Ferdinand has also been subjected to a vicious trial by media. His excuse for missing a random drug test – that he simply forgot – has been picked apart in the press, with two Sunday newspapers even going as far as to obtain Ferdinand’s mobile phone records on which his defence rests. But what was the crime? Forgetting to take a drug test? Going to Harvey Nicks after training? It’s not as if Rio has been caught dealing crack to primary school children, is it?

And what if Ferdinand did take recreational drugs? Would that be the end of football as we know it? I don’t think so. It was recently reported that two professional footballers have tested positive for ecstasy and coke this season. Both these drugs are illegal but hardly performance enhancing. Just think about it. What possible advantage is to be gained from having some luvved-up buffoon staggering around the pitch having just necked a couple of pills? Arms in the air, shirt off, hugging everyone – and that’s before a goal has even been scored.

And what about cocaine? Yes, some players aren’t vocal enough on the pitch, but can you imagine what coke might do to them? They’d be yapping away 10-to-the-dozen to all and sundry: ball boys, stewards, St John’s ambulancemen, the lot. Talking bollocks, of course. Plus they’d be sneaking off to the dressing room toilets every 10 minutes for a cheeky little top up.

Much the same can be said for smoking marijuana. You want your players pumped up and ‘in the zone’ not vegged out in the dressing room, boring their team-mates with their interminable drug stories, or munching all the Wagon Wheels at half-time. And I can’t begin to imagine how dropping acid would affect a footballer. I suspect – just a wild guess here – that it wouldn’t do them much good. I could go on but you get my drift.
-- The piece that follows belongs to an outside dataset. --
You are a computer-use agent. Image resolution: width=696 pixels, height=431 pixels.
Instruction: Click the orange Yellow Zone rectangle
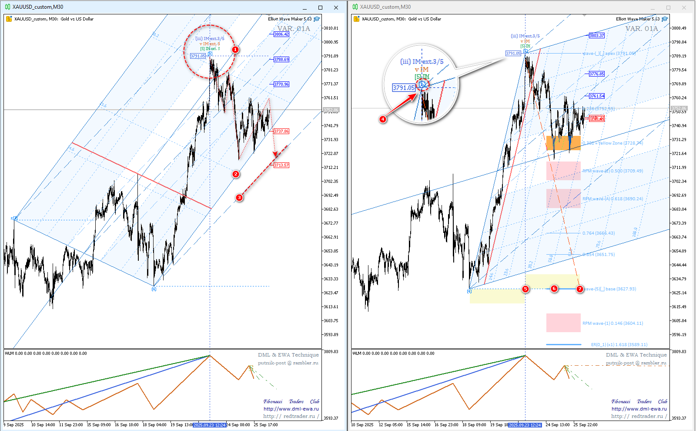point(563,143)
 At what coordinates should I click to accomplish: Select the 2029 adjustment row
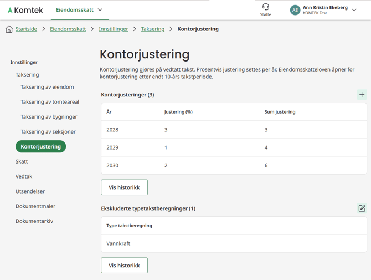coord(234,147)
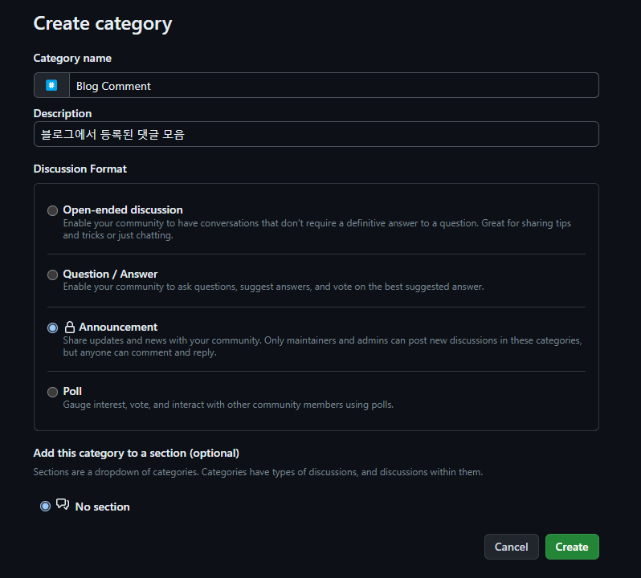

Of course, football clubs are quite entitled to punish players whose ‘refuelling’ habits render them in no fit state to perform. But what if a footballer’s performance is not impaired by drug use? Should he be punished or sacked as Fergie has threatened to do with any United player caught taking drugs? Personally, I don’t see why players who use recreational drugs should be treated any differently to those who enjoy a few pints in their leisure time. If it doesn’t adversely affect their game, what’s the problem?

Diego Maradona reportedly shovelled half of Colombia up his nose during his free time but was the greatest player in the world. ‘I prefer someone who uses cocaine on a Wednesday and plays at the weekend’, Eric Cantona said of Maradona, in one of his less psychedelic pronouncements. ‘They play to win. They play well to help their team to win so they can be proud of it.’

However, even Cantona balked at defending sportsmen who take performance-enhancing drugs. ‘How can they look at themselves in the mirror?’ he asked. I don’t agree. Of course drugs that boost strength or endurance will give track-and-field athletes a crucial advantage over their opponents (though they cannot prevent athletes – Dwain Chambers please take note – from choking under pressure). However, this could just as well be an argument for allowing everyone to take performance-enhancing drugs.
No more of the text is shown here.